Why WAFs are Going Wrong
More than half of business WAF users are not happy with their WAF. Learn why, and how to stop it happening to you.
A mere 40 per cent of organisations are entirely happy with their web application firewall (WAF), according to a new Ponemon Institute report, which goes on to expose some of the wider tensions between basic and sophisticated security stances.
The report found that while 66 per cent of respondent organizations consider the WAF a vitally important security tool, 43 per cent of enterprises use WAFs only to generate alerts, as opposed to blocking attacks. Arguably as a direct result, a massive 86 per cent experienced application-layer attacks that bypassed their WAF in the last 12 months.
Web Application Firewall is a must-have security control to protect your web applications against most common attacks. However, WAF remains a basic security mechanism that is not designed to protect from sophisticated web attacks or advanced exploitation vectors. Attacks involving business logic, authentication or access control are by definition undetectable by WAF without special and time-consuming configuration.
llia Kolochenko, CEO of ImmuniWeb commented: “The core problem is a fragile balance between false-positives (erroneously blocked innocent requests) and false-negatives (missed malicious requests). Often, business has zero-tolerance to block legitimate customers as it inflicts direct financial losses, such as customers leaving to competitors after seeing a bizarre error on a payment page. Worse, business is much less sensitive to successful attacks bypassing WAF, as their damage is often incognizable and delayed in time. Therefore, many organizations have to keep their WAF in a log-only mode, being flooded with gigabytes of alerts at the end of the day. Ultimately, a WAF becomes virtually worthless instrument and a pain-point of security teams.”
The Ponemon Institute report commissioned by Cequence Security bears this out, finding that managing legacy WAF deployments is perceived as complex and time-consuming, requiring an average of 2.5 security administrators who spend 45 hours per week processing WAF alerts, plus an additional 16 hours per week writing new rules to enhance WAF security.
In spite of this, the report found that WAF users had consistent needs they would like to be met by the next generation of application security devices, with 72 per cent of respondents wanting more intelligence and automation integrated into their WAF. Meanwhile, a significant 74 per cent want to see WAF functions integrated with other application security functions into an AI-powered software platform.
Kolochenko continued: “Emerging Machine Learning technologies can solve many common problems via intelligent automation, but it will not be a silver bullet. WAF should be complemented by continuous security testing to timely detect new security flaws before they are spotted and exploited by the attackers."

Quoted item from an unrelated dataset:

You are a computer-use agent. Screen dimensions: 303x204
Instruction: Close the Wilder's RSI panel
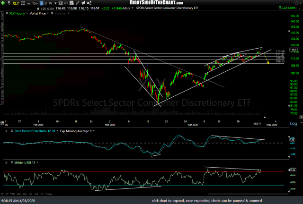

These findings gel with Gartner 2018 Magic Quadrant predictions in 2018, which noted that “by 2023, more than 30 per cent of public-facing web applications will be protected by cloud web application and API protection services that combine DDoS protection, bot mitigation, API protection, and WAFs. This is an increase from fewer than 10 per cent today.”
The analysts also reported that “By 2020, stand-alone WAF hardware appliances will represent fewer than 20 per cent of new WAF deployments, which is a decrease from today’s 35 per cent.”

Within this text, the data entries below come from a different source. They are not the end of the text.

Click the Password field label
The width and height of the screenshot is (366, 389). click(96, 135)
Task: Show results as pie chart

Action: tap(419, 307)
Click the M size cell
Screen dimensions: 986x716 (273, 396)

Another factor against WAF deployment is the challenge of cost, which is still significant. In total, organizations spend an average of $620K annually. This includes $420K for WAF products, plus an additional $200K annually for the skilled staffing required to manage the WAF.
“The research clearly reveals WAF dissatisfaction in three areas,” said Dr. Larry Ponemon, chairman and founder of Ponemon Institute. “First, organizations are frustrated that so many attacks are bypassing their WAFs and compromising business-critical applications. In addition, they’re experiencing the pain of continuous, time-consuming WAF configuration, and administration tasks. Lastly, they’re dealing with significant annual costs associated with WAF ownership and staffing.”
As pointed out in Immuniweb’s own Top 10 Most Vulnerable WordPress Plugins research, although cloud WAF services such as Wordfence are hugely popular and respected, their success can be a double-edged sword. Wordfence currently has more than two million active installations, which is quite a prize for an attacker. Wordfence saw multiple new flaws discovered in September 2018, including several XSS vulnerabilities and a file-path disclosure error, all of which have been promptly patched - yet another powerful reason to ensure all software is maintained up-to-date.
That said, WAF adoption is still far from universal - of the thousands of websites tested by Immuniweb’s free security testing tool in the last year alone, a massive 95.76 per cent did not have a WAF enabled.